━━━ The input ━━━

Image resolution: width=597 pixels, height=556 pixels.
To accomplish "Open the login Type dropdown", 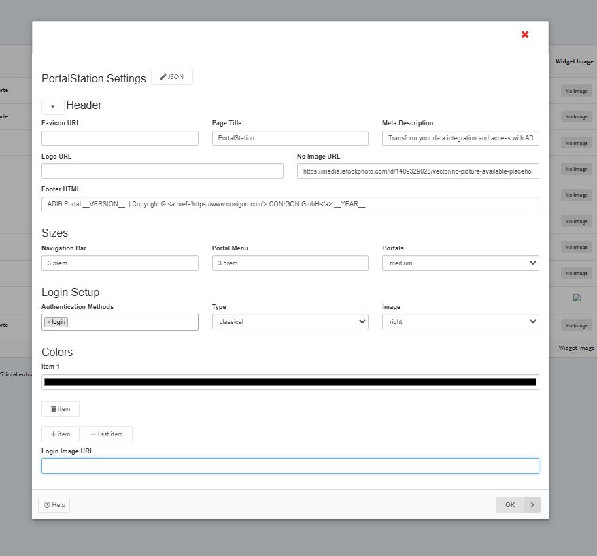I will pyautogui.click(x=290, y=322).
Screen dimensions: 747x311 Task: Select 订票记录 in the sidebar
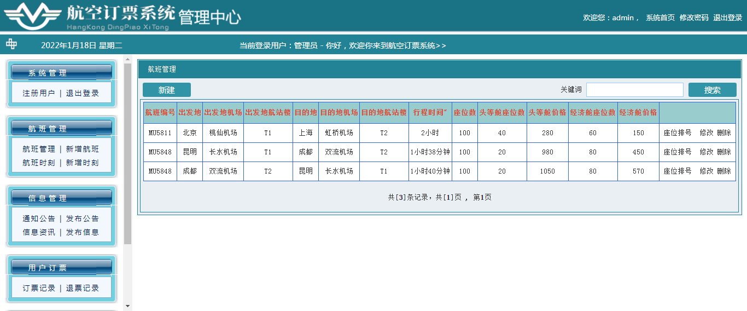tap(39, 288)
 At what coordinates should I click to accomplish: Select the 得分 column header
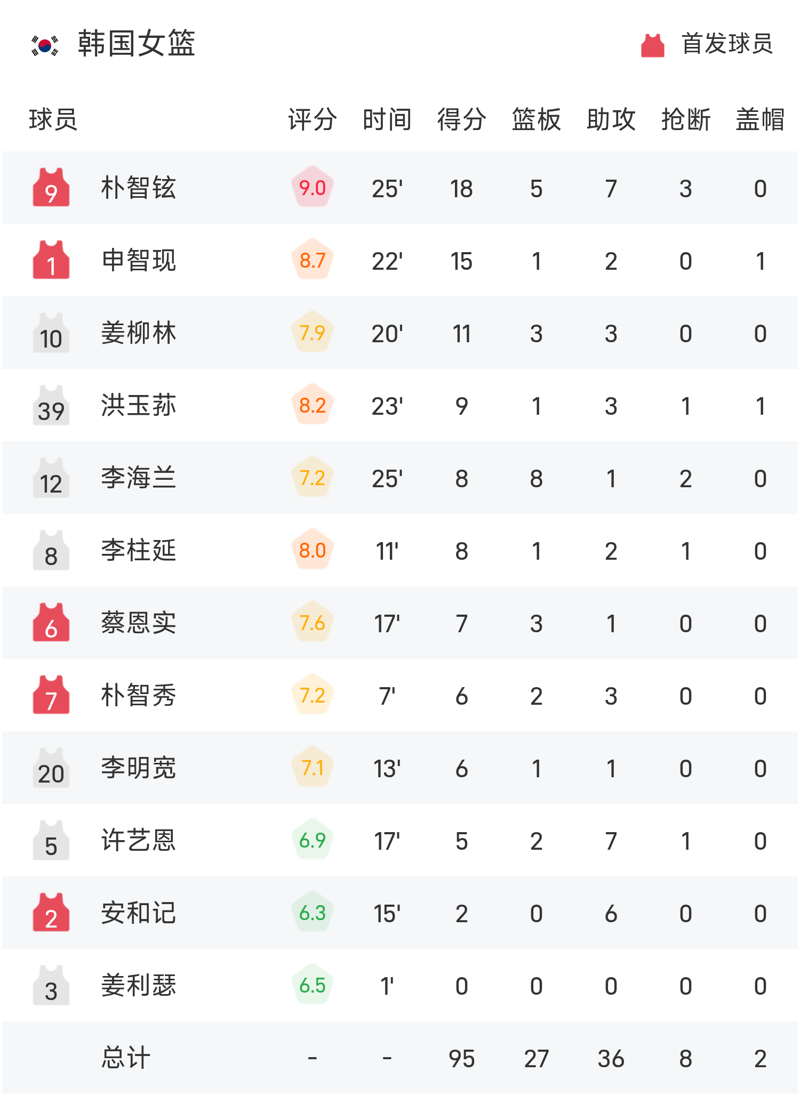pyautogui.click(x=462, y=119)
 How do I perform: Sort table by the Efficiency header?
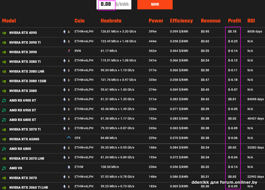tap(181, 21)
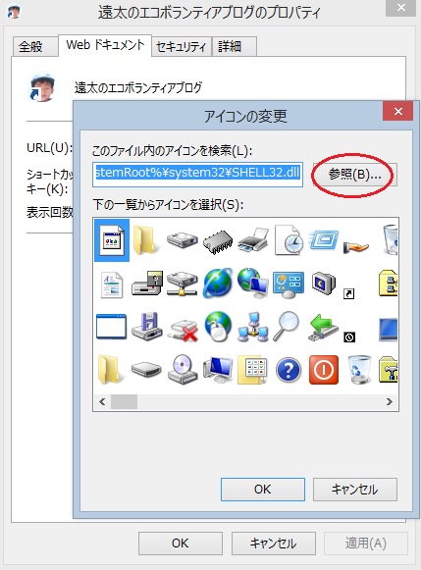Select the printer icon in the list

[253, 240]

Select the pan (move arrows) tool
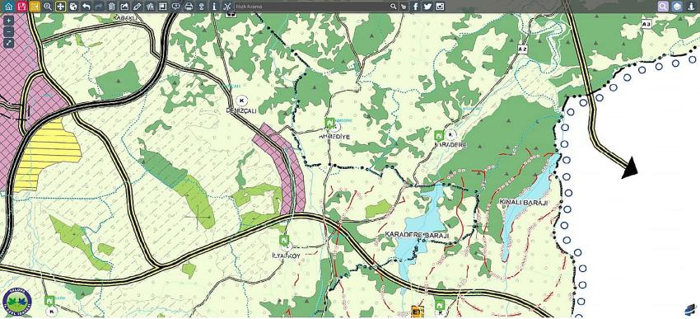pyautogui.click(x=61, y=7)
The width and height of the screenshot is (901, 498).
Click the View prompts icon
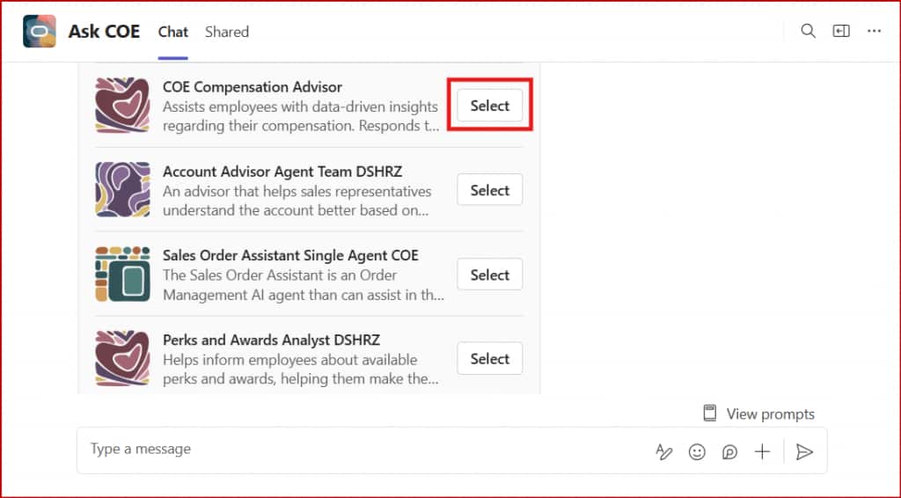click(710, 414)
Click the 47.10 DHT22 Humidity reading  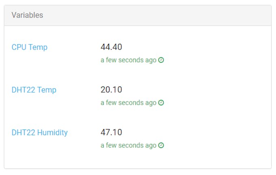point(111,132)
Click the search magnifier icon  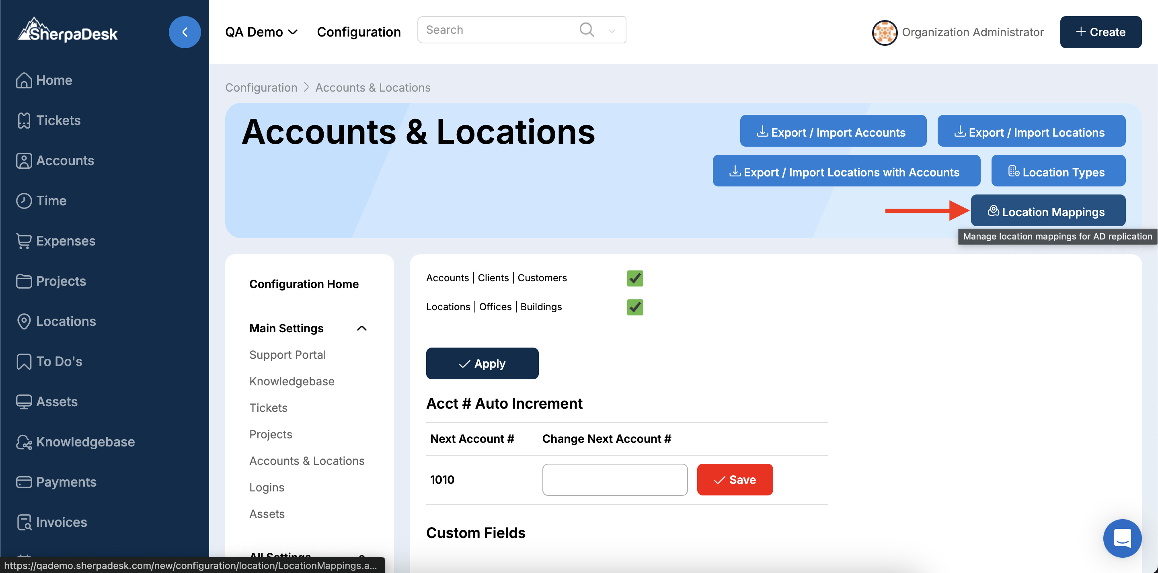pyautogui.click(x=587, y=30)
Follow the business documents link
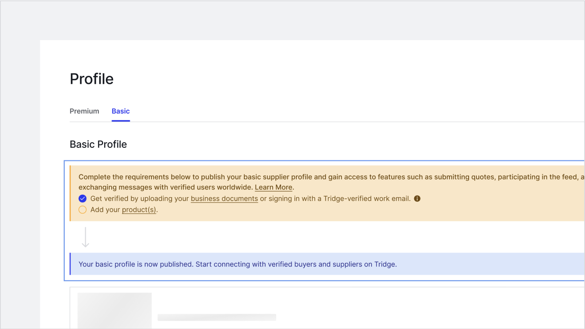The width and height of the screenshot is (585, 329). 224,199
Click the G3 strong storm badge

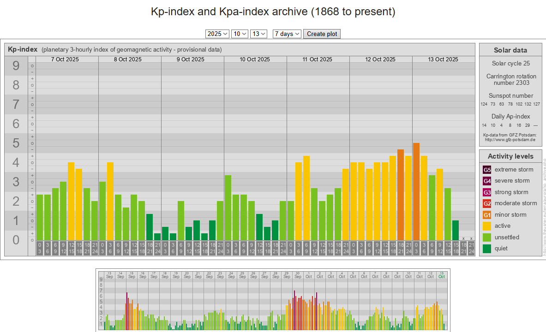tap(487, 192)
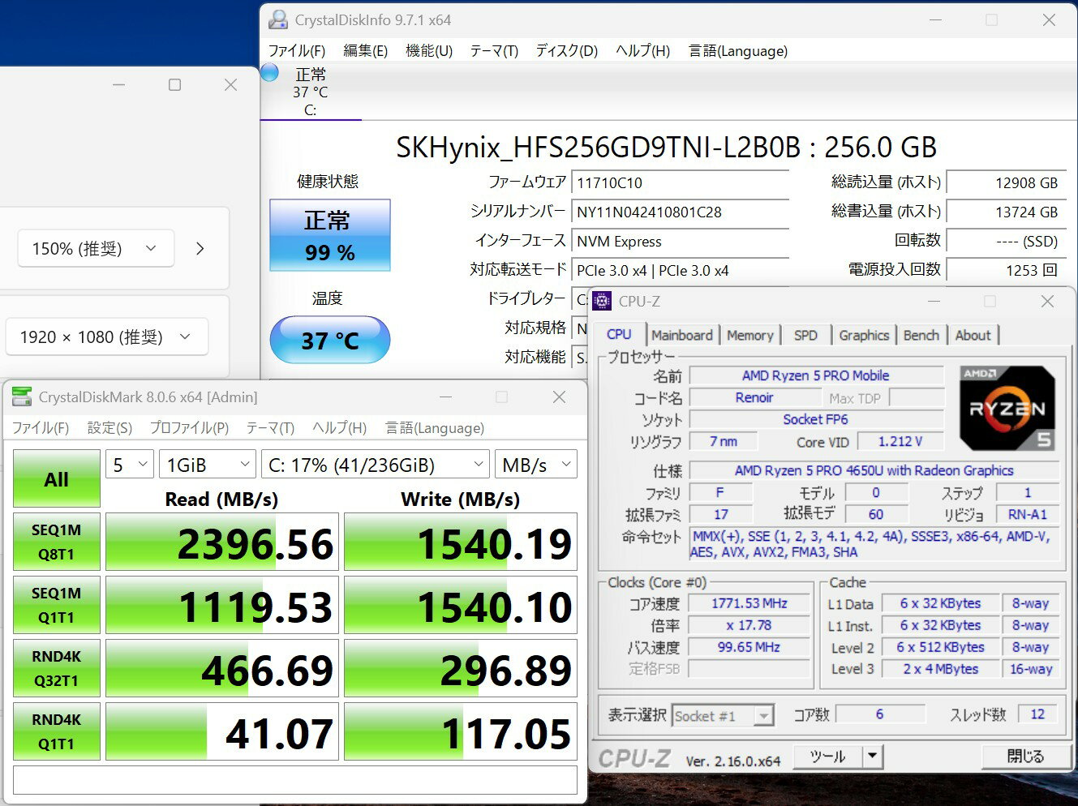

━━━

:: Stated exercise ::
Turn the entries into a two-column CSV with the header row instruction,action, starting with the line containing "Follow the business documents link" and going on through the end of the entries. Give one row per entry, put each field in double quotes with line breaks replaced by spaces, and leave out the pictures.

:: Exercise answer ::
instruction,action
"Follow the business documents link","The width and height of the screenshot is (585, 329). 224,199"
"Click the G3 strong storm badge","tap(487, 192)"